Infatti, il filosofo veneziano è, ormai, da qualche anno fuori dalla scena della politica attiva, per cui egli si limita a partecipare a qualche trasmissione televisiva - di tanto in tanto - nella veste di commentatore, essendo tornato all’attività accademica a tempo pieno.
Nonostante il suo esilio forzato dalle istituzioni rappresentative, dovuto alla sconfitta, che riportò nella competizione regionale, quando ebbe l’ardire di sfidare l’allora potentissimo Galan, il nome di Cacciari, pur non essendo stato preso seriamente in esame da nessun partito, sarebbe adeguato all’alto ufficio presidenziale.
Colto, intelligente, politicamente acuto, esperto della scienza dell’amministrazione, avendo fatto per anni il sindaco della città lagunare, onestissimo, dotato della giusta autonomia rispetto a qualsiasi “parrocchia” partitica, sarebbe invero il candidato ideale per la Presidenza della Repubblica, sebbene tutte queste qualità estremamente positive, che lo contrassegnano, possano apparire, agli occhi della casta, come un fattore di “deminutio”.
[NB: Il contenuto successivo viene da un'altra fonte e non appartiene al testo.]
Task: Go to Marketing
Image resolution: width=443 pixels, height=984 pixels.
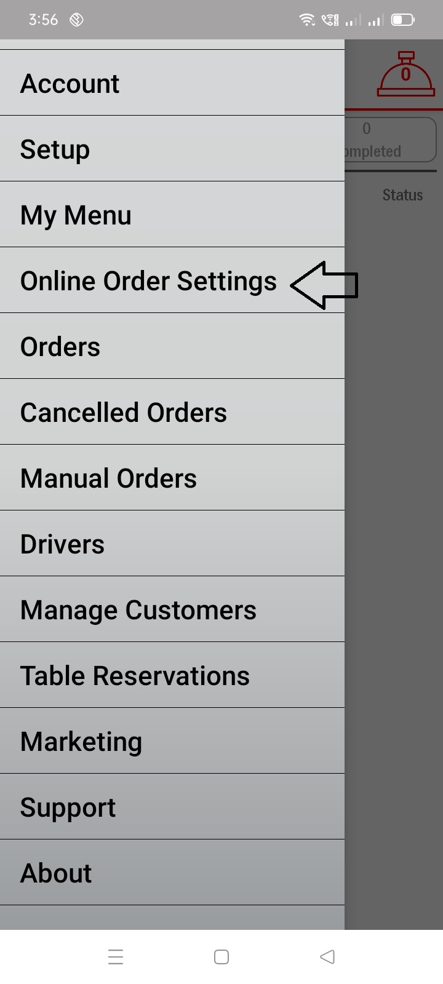Action: (x=172, y=740)
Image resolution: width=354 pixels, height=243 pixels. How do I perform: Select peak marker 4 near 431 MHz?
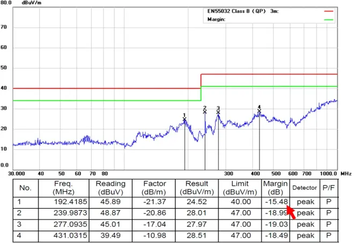[259, 111]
Purtroppo, il nome, che così arditamente abbiamo avanzato, non sarà mai preso in considerazione dai partiti, che stanno esplorando la possibilità d individuare il successore di Napolitano fra quanti - pur essendo autorevoli nella medesima misura del filosofo veneziano - risultano però più affidabili per coloro che, stando dietro alle quinte, manovrano i parlamentari che, a partire dal 29 gennaio, dovranno eleggere il futuro inquilino del Quirinale.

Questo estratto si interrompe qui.